TASK 1 » In the article about Maroulis, in what year did she briefly retire?
TASK 2 » Rewrite the passage of the article between "Maroulis won the" and "two weeks earlier.", inclusive, swapping "rubber match" for "deciding match".

EXTRACT »
# # #

After taking gold at the 2016 Rio Games, Maroulis briefly retired in 2019 during a two-year stretch in which she dealt with concussions and post-traumatic stress disorder. The film focuses on that period and her successful bid to return and qualify for the Tokyo Games, where she took bronze.

In a poignant moment in the film, Maroulis described her “rock bottom” — being hospitalized for suicidal ideations.

In an interview, Maroulis said she was first approached about the project in 2018, the same year she had her first life-changing concussion that January. A wrestling partner’s mother was connected to director Dylan Mulick.

Maroulis agreed to the film in part to help spread mental health awareness in sports. Later, she cried while watching the 2020 HBO film, “The Weight of Gold,” on the mental health challenges that other Olympians faced, because it resonated with her so much.

“When you’re going through something, it sometimes gives you an anchor of hope to know that someone’s been through it before, and they’ve overcome it,” she said.

Maroulis’ comeback story hit a crossroads at the Olympic trials in April 2021, where the winner of a best-of-three finals series in each weight class made Team USA.

Maroulis won the opening match against Jenna Burkert, but then lost the second match. Statistically, a wrestler who loses the second match in a best-of-three series usually loses the third. But Maroulis pinned Burkert just 22 seconds into the rubber match to clinch the Olympic spot.

Shen then revealed that she tore an MCL two weeks earlier.

“They told me I would have to be in a brace for six weeks,” she said then. “I said, ‘I don’t have that. I have two and a half.’”

# # #

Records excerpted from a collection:
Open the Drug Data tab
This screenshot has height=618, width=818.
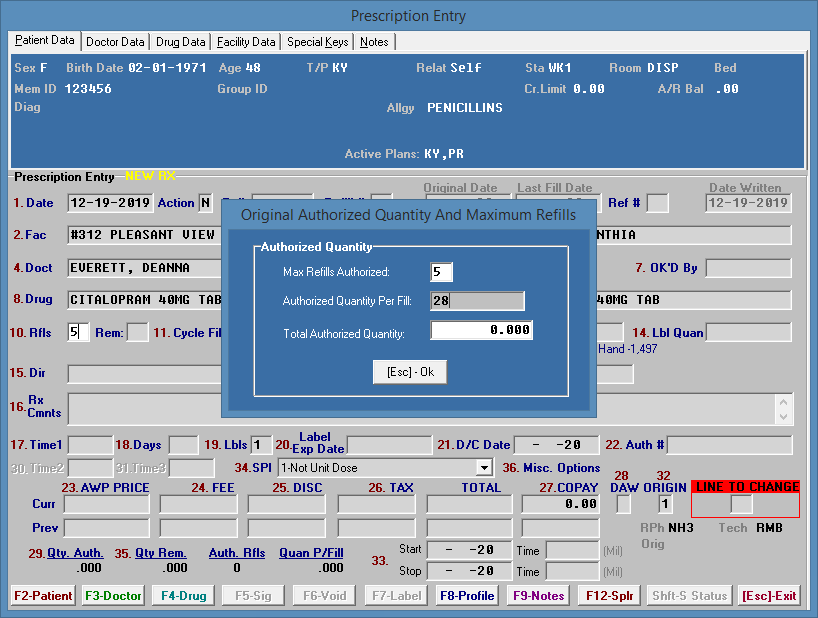point(181,42)
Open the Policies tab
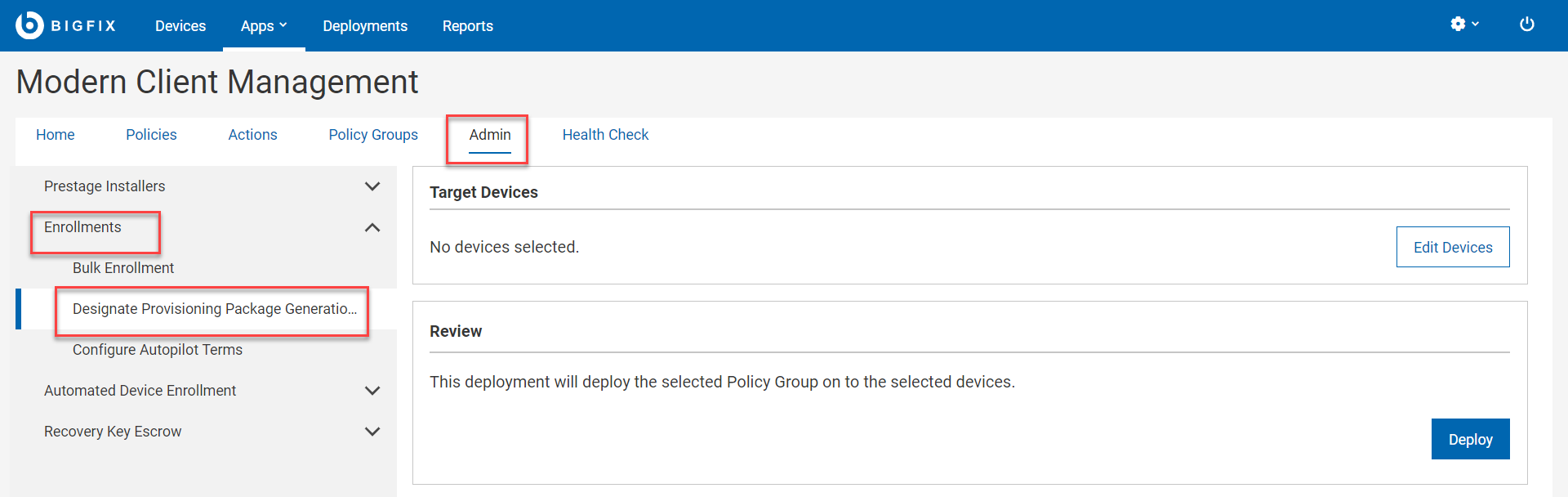1568x497 pixels. pyautogui.click(x=150, y=134)
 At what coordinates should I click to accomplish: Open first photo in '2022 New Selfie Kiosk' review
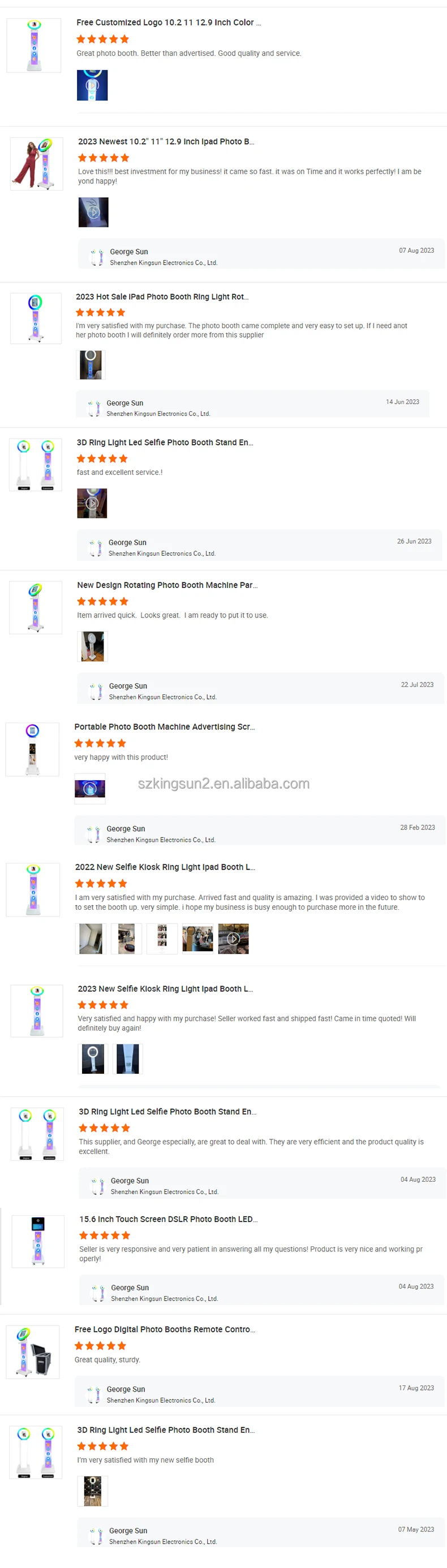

# # #

RESULT 1 » 2019

RESULT 2 »
Maroulis won the opening match against Jenna Burkert, but then lost the second match. Statistically, a wrestler who loses the second match in a best-of-three series usually loses the third. But Maroulis pinned Burkert just 22 seconds into the deciding match to clinch the Olympic spot.

Shen then revealed that she tore an MCL two weeks earlier.